A decade has passed since the financial crisis, there has been an ensuing raft of new regulations since, and the job of compliance officer has changed beyond recognition. It is no longer enough for compliance teams to have a textbook knowledge of regulations. They must now learn to process the unprecedented amount of data and information triggered by new regulations to monitor client activity and handle alerts both promptly and efficiently. Despite this, compliance processes are still largely manual as evidenced by staff costs, which represent around 80%1 of total compliance costs on average. We can easily argue that new technologies will be able to streamline compliance tasks, but the real question is whether that is enough or is there a need for even more ambitious projects in order to increase efficiency?
Rising interest of compliance technology
Among the most interesting technologies being tested today, machine learning is the most promising. Many compliance processes include repetitive tasks or recurring features, especially when it comes to the handling of surveillance alerts. Technologies which are able to detect recurrent patterns to allow automated closure of these alerts are particularly interesting. The most exciting aspect of machine learning lies in the tools’ capacity to save previous answers in order to provide a full audit trail of subsequent alerts. Of course by automating some of these manual and repetitive tasks it will also allow for compliance teams to realise greater capacity in the face of an increasing regulatory burden.
Another much-debated technology applied to compliance are the so-called ‘behaviour-based’ surveillance tools. Instead of trying to define anticipated misbehaviour (‘scenario-based’), the new generation of surveillance tools can detect deviance from self-defined standards. As such, they are well suited to the ‘cat and mouse’ play between fraudsters and compliance officers. However, such tools have proven difficult to audit, and buy-in from regulators is still pending in most jurisdictions. A handful of regulators – such as the Monetary Authority of Singapore – have recently endorsed specific features of behaviour-based surveillance systems in addition to scenario-based ones. We expect more regulators to publish opinions on the topic in the months to come.
A wider perspective for the whole industry?
However, focusing on automating processes, notably through the introduction of new technology is only one line of improvement. Just as happened in the securities and cash payment industry when faced with a sudden surge in the volumes of detailed processes, the compliance industry is now looking at how market infrastructures and common norms and standards could help alleviate the pressure on compliance teams.
There have been already a few such attempts at creating new infrastructures, the most high profile one being SWIFT’s KYC Registry, which went live in early 2019. Previously, every institution had to establish multilateral processes to collect KYC data when needed. Institutions received hundreds of requests for documents and had to reply individually to each request. With SWIFT’s centralised register of KYC data and documents, institutions can now deposit documents into the centralised registry at a predefined time. Firms looking to renew their KYC documentation can pull out this data at their discretion, thereby greatly reducing the effort and time needed to renew their clients’ KYC. In addition, this framework operates within the rules established by SWIFT, ensuring that institutions fully control who can access their data.
Creating such an infrastructure required industry agreement on a minimum set of rules and standards.
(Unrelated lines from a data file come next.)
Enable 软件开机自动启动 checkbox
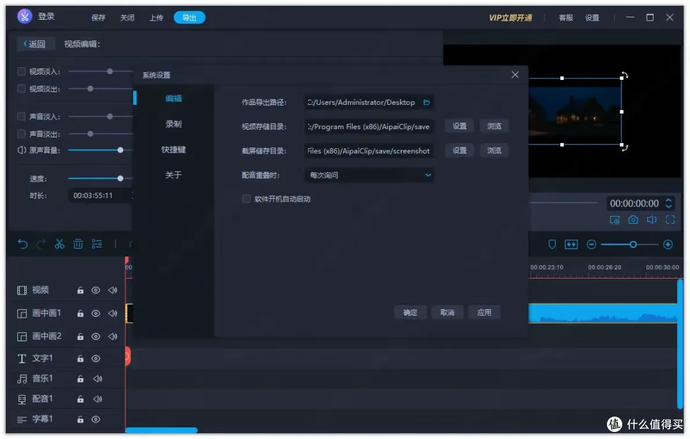The height and width of the screenshot is (439, 690). pyautogui.click(x=246, y=199)
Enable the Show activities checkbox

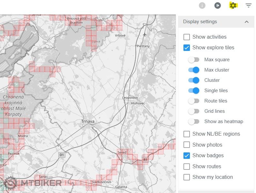click(x=187, y=37)
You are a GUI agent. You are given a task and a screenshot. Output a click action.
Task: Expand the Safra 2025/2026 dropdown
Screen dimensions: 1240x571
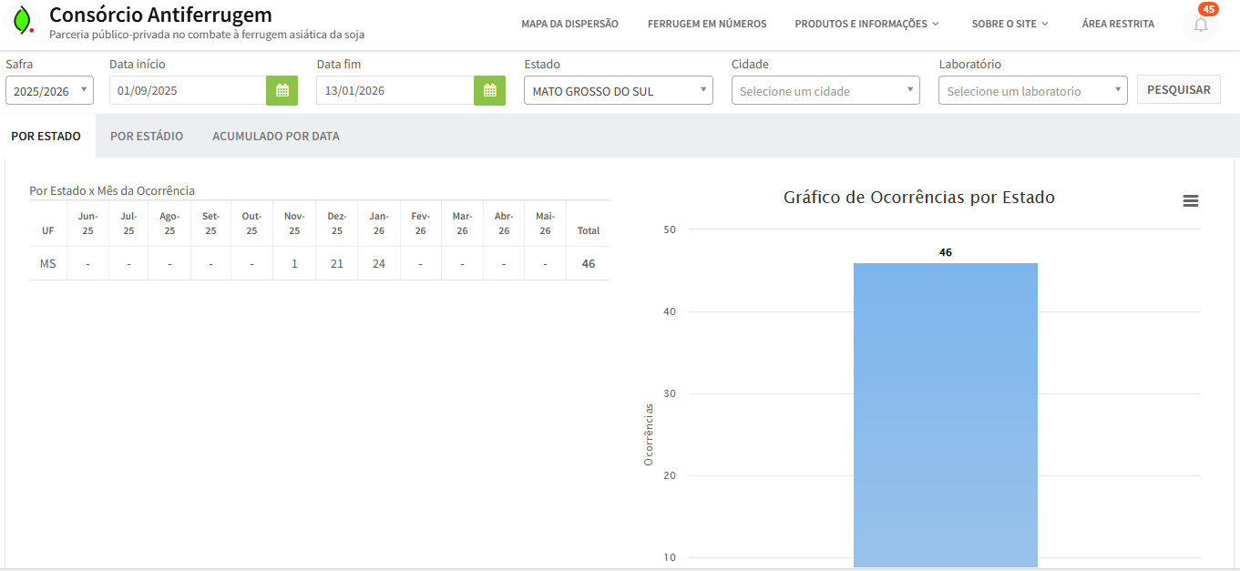[49, 91]
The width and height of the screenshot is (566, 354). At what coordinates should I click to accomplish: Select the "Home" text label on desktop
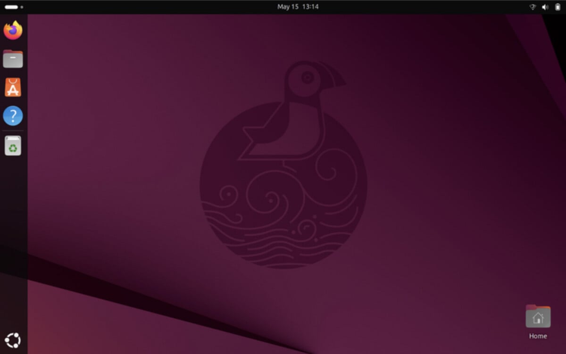click(x=538, y=336)
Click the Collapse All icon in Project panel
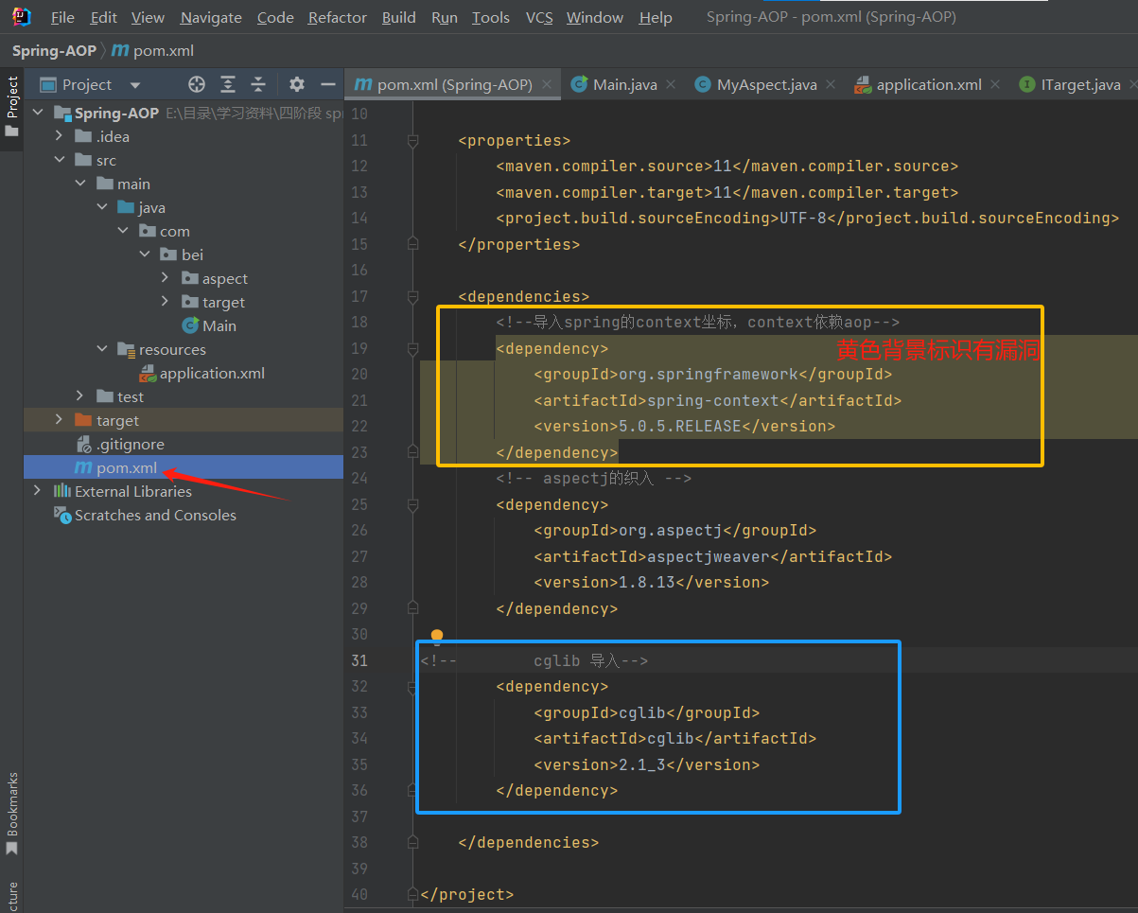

It can be difficult to reach an agreement on standards and take years to implement new rules. However, the industry can greatly benefit by expanding norms and standards to local regulators in order to establish international standards. Obvious examples of areas which could benefit from international standards include jurisdictions where notarised documents are still required, or where identification details include disclosing information about parent companies.
Fintech and industry collaboration
As fintech continues to advance and change the financial industry, compliance departments must look for ways to adopt these new technologies. Technologies such as AI and machine learning show great promise in streamlining compliance – particularly for repetitive tasks and it is only a matter of time before these technologies are the norm. However, implementing technology in itself is not enough; industry collaboration is going to be key. If financial institutions are able to organise themselves, and cooperate, then we have an enormous opportunity to re-define the compliance foundations. Medium-term projects such as standards and norms definition will play a big role and it will take working with market infrastructures to make this happen. It is only through agreed standards and norms we can together achieve a more efficient and robust compliance monitoring for our industry.